2026年1-3月期はほぼ予想通り、旺盛なAI需要を追い風に利益率改善へ

銘柄名:中芯国際集成電路製造(SMIC)
現地コード:00981
株価:71.15HKD(5/18現在)


 中国最大のファウンドリー、SMICの2026年1-3月期決算はほぼ予想通りの内容だった。経営陣は続く4-6月期も堅調を維持すると予想。

減価償却費が前年同期比30%増大する中、製品価格の一段の上昇が粗利益率の改善を後押しする見通しを示している。

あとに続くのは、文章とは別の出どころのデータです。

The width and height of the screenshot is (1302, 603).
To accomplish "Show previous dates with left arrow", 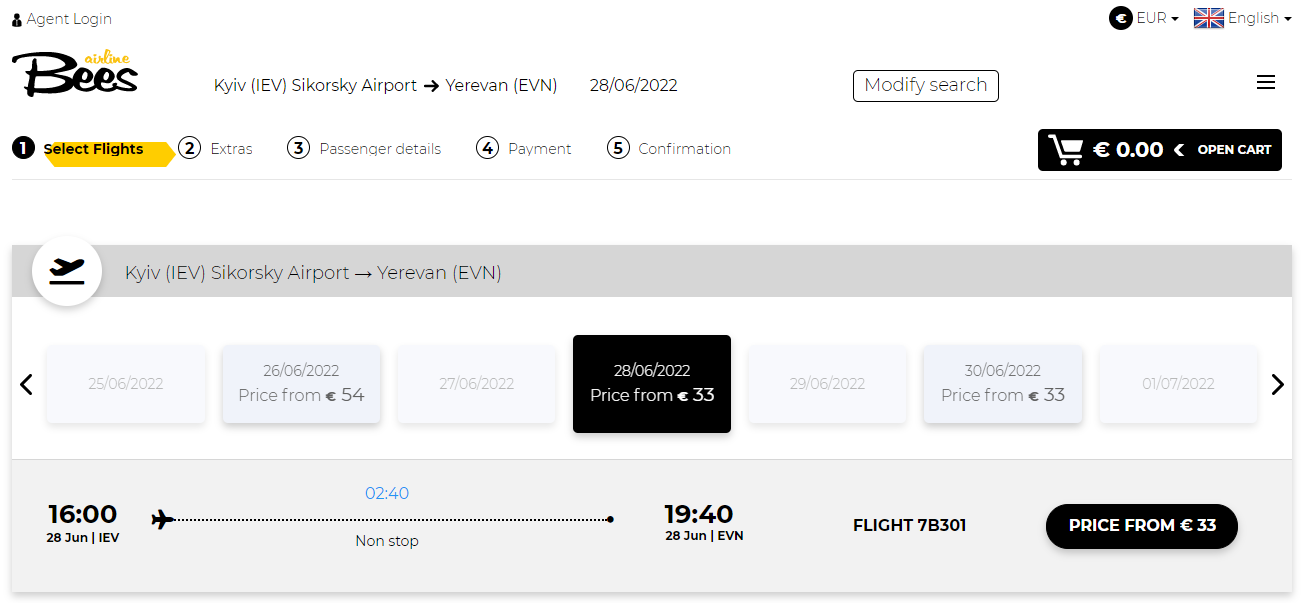I will 27,384.
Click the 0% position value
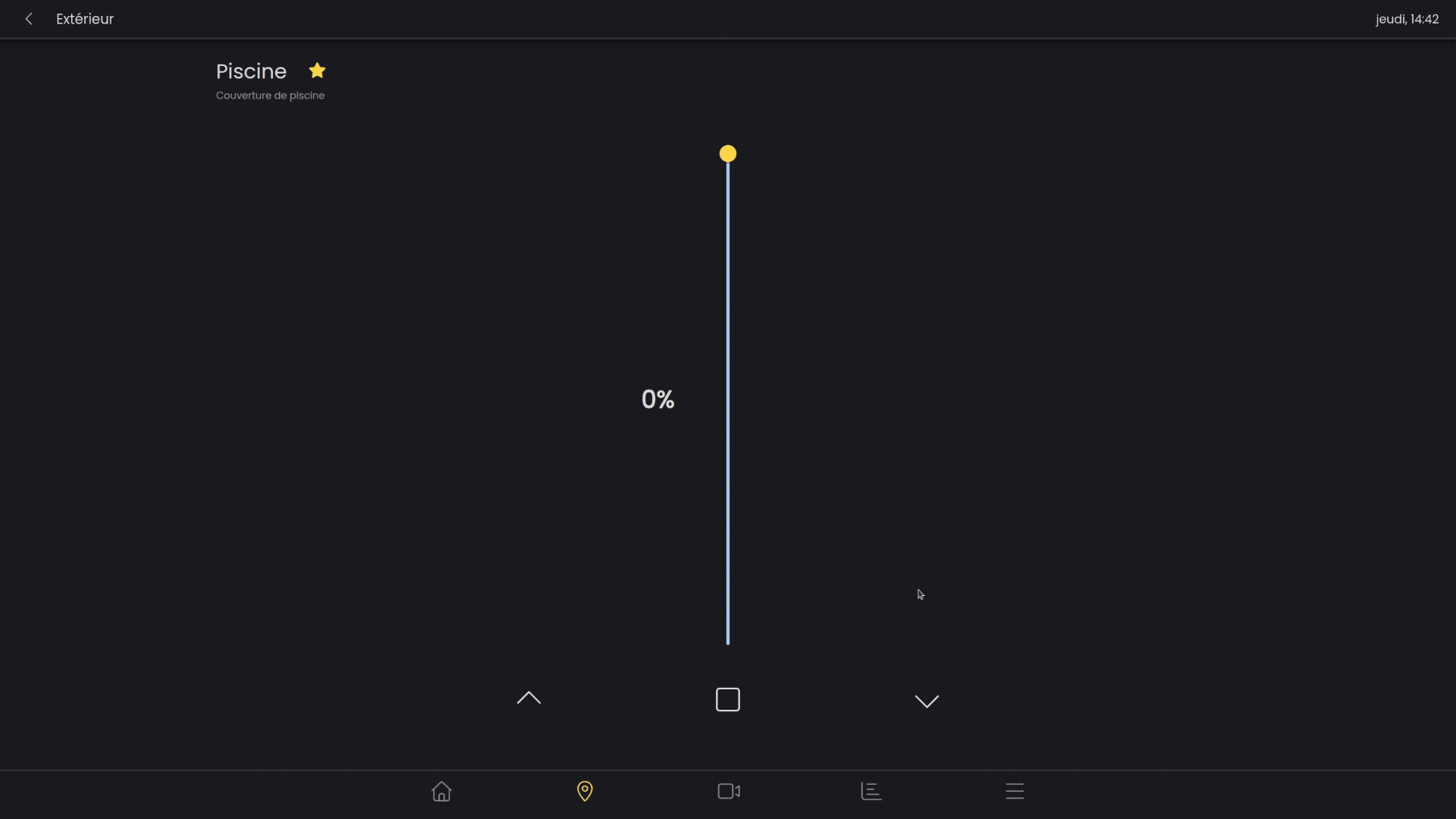This screenshot has width=1456, height=819. (x=657, y=399)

 AI向けのパワーマネジメントIC(PMIC)とロジック半導体の旺盛な需要を追い風に、同社のスペシャリティメモリー(特定用途・産業向けに最適化されたカスタムメモリーチップ)の生産能力ベースの市場シェアは上向き。


 BOCIは急増するAI関連需要に対応するため、国内の主要GPU(画像・映像処理に特化したプロセッサー)メーカーが下期に相次ぎテープアウト(半導体設計工程が完了し、ファウンドリーに受け渡すプロセス)を計画していることに言及し、引き続き同社に恩恵が及ぶと予想。目標株価を引き上げ、株価の先行きに対して強気見通しを継続している。

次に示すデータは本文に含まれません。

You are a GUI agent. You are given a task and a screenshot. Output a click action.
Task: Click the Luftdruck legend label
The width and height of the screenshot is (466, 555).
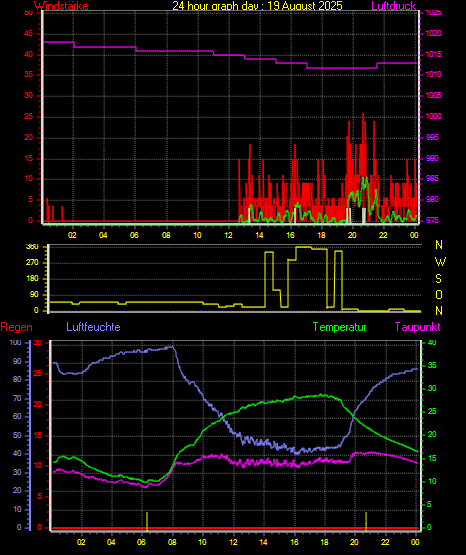393,6
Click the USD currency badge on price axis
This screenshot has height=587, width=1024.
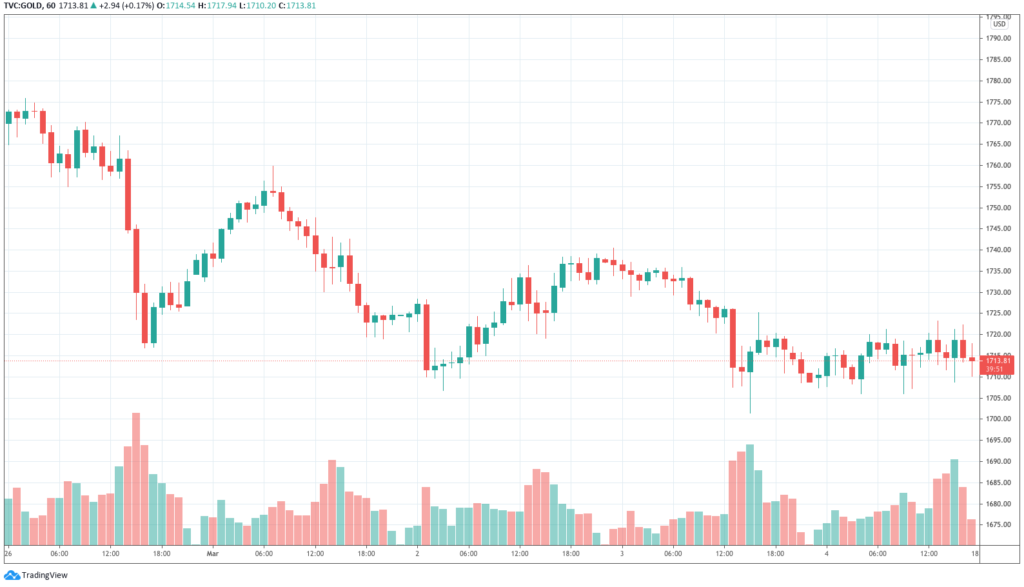coord(999,24)
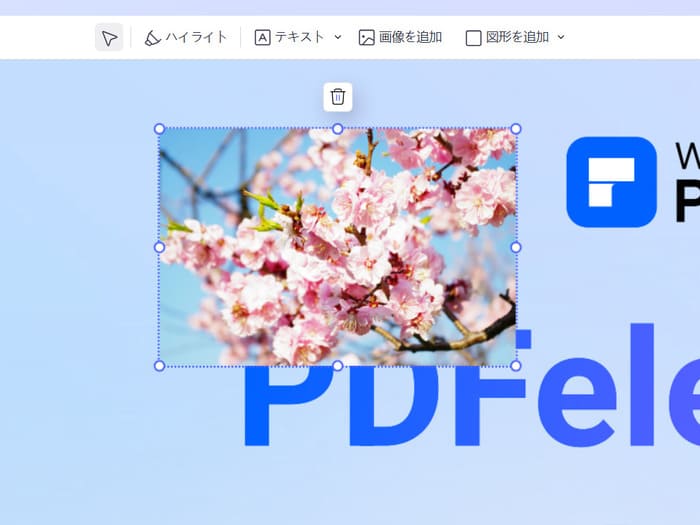Open the 図形を追加 dropdown chevron
The width and height of the screenshot is (700, 525).
point(561,38)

 1-3月期の業績はまだら模様。売上高は前四半期比で1%増の25億米ドルと、市場予想やBOCIの予想と合致した。粗利益率は0.9%上昇して20.1%。主にウエハー平均価格が2.5%上昇したことで、予想から0.6-0.7ポイント上振れた。


 純利益は14%増の1億9,700万米ドルと予想に届かなかったが、これは政府補助金の縮小が原因。設備稼働率は2.6ポイント低下。メモリー不足を受けたスマートフォン・ベンダーからの受注の低迷と、1-3月期中の新規生産能力の上乗せが影響した。


 経営陣は4-6月期にはウエハー価格の引き上げで、売上高が前四半期比14-16%増加すると予想。

粗利益率は20-22%(中間値で0.9ポイント上昇)を見込む。12月通期に関しては平均販売価格と出荷量の伸びを支えに、粗利益率が横ばい、あるいは上向くとの見方。ただ、減価償却費の前年比約30%の増大が一部足を引っ張るとしている。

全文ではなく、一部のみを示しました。